Post-independence, a number of public sector organizations were formed and the existing ones were recalibrated to push industrialization through adoption of new technology and innovation in various sectors like manufacturing, banking, power generation and distribution, railways etc. However, after opening up of the economy in 1991, private organizations were encouraged to contribute in the growth of the economy by offering products and services in domains earlier controlled by the public sector.

The nine pivotal roles of public sector in Indian economy are income generation, capital formation, generation of employment opportunities, infrastructure development, creation of a strong industrial set-up, promotion of exports, contribution to central exchequer, income redistribution and removal of regional disparities.
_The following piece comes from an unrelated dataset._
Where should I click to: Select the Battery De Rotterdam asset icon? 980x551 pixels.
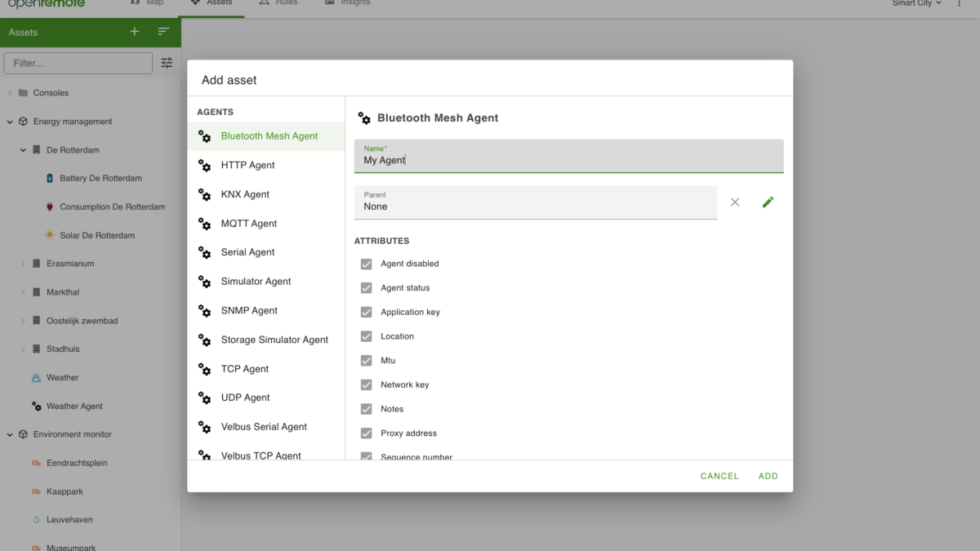[x=50, y=178]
It was envisioned that creation of such enterprises would result in income redistribution, employment generation, promotion of small scale and ancillary industries and balanced regional development. Private sector, on the other hand, primarily focuses on competitiveness, profits and market share.

The way public sector organizations interact with their environment and stakeholders is different from their counterparts. They are constrained in their choice of procedures as they perform activities that are mandated by political forces. Public sector organizations operate in an environment of control and greater external influence involving multiple approval stages resulting in less autonomy over decision making. In public sector, the driving impetus is public policy whereas, in the case of private sector, it’s the business performance and results (McNabb, 2006).
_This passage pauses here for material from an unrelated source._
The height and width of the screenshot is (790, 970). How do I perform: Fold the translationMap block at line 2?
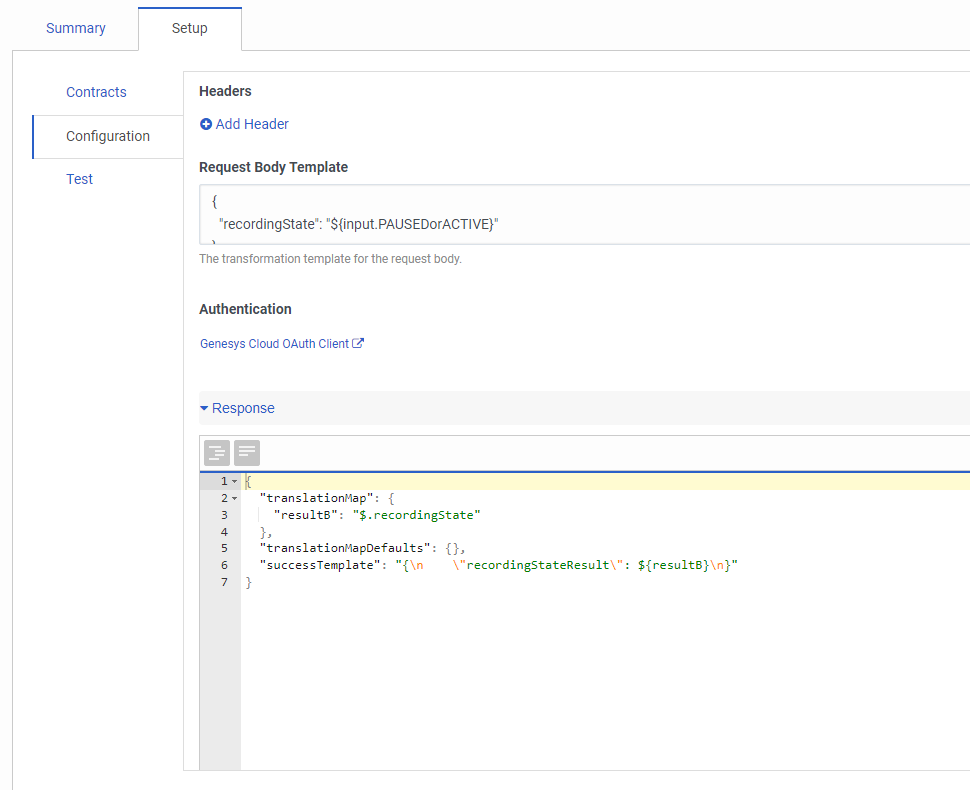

Some of the major concerns of public sector organizations include use of primitive technology, underutilization of existing resources, bureaucratic structures, poor infrastructure, over staffed operations and expensive financing and bureaucratic decision. Due to the inherent reporting structures, processes, relationship with end users, nature of employees, performance expectations etc., it is common in public sector enterprises to experience delays in decision making, reinvention of the wheel, lack of ideation, knowledge creation and peer learning. According to Denner & Blackman (2013), some of the main challenges to successful knowledge sharing in the public sector include lack of management recognition, few rewards for knowledge sharing behaviours, and inadequate organizational IT infrastructure.

In spite of the challenges, public sector organizations have huge repositories of knowledge to leverage upon. However, there is low awareness among employees on the relevance of KM in business. In many public sector organizations where KM is being implemented, the initiative is not very well structured in terms of its objectives, process transformation and changes, roles and responsibilities, metrics for impact assessment etc. How well public sector organizations manage their knowledge base would determine the success of these organizations in the long run. The need for a structured KM process in public sector organizations forms the rationale for this chapter.